TASK STATEMENT: Look through the entries for the string "Locate", and copy each line that holds it.

================================

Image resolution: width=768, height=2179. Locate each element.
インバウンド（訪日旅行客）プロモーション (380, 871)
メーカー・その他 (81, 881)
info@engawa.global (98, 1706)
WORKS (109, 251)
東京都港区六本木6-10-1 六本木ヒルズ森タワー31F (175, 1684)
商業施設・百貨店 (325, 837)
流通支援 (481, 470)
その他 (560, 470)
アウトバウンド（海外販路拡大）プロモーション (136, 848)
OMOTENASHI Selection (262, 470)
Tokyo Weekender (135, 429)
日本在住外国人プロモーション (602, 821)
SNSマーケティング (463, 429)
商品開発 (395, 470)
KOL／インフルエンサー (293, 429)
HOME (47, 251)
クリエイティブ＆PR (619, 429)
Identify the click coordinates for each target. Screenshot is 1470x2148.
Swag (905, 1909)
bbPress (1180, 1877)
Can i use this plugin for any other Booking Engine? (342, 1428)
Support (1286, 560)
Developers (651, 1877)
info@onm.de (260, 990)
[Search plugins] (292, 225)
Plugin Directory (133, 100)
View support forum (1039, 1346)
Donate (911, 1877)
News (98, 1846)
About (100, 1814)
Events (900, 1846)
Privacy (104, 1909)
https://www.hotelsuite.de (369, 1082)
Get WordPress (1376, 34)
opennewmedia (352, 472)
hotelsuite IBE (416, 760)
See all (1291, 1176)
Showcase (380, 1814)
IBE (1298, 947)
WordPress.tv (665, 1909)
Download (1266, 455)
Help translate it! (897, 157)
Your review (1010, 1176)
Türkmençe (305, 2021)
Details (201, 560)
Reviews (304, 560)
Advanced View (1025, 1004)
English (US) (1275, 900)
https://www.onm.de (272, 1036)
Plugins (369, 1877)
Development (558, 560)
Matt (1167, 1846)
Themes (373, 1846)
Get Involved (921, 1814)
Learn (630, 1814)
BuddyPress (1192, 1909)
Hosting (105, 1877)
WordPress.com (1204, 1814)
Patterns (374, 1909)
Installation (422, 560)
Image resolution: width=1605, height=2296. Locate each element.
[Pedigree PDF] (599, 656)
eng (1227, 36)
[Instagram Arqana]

================================

TASK SOLUTION:
Image resolution: width=768, height=2179. Locate each element.
Image resolution: width=1605, height=2296. Locate each element.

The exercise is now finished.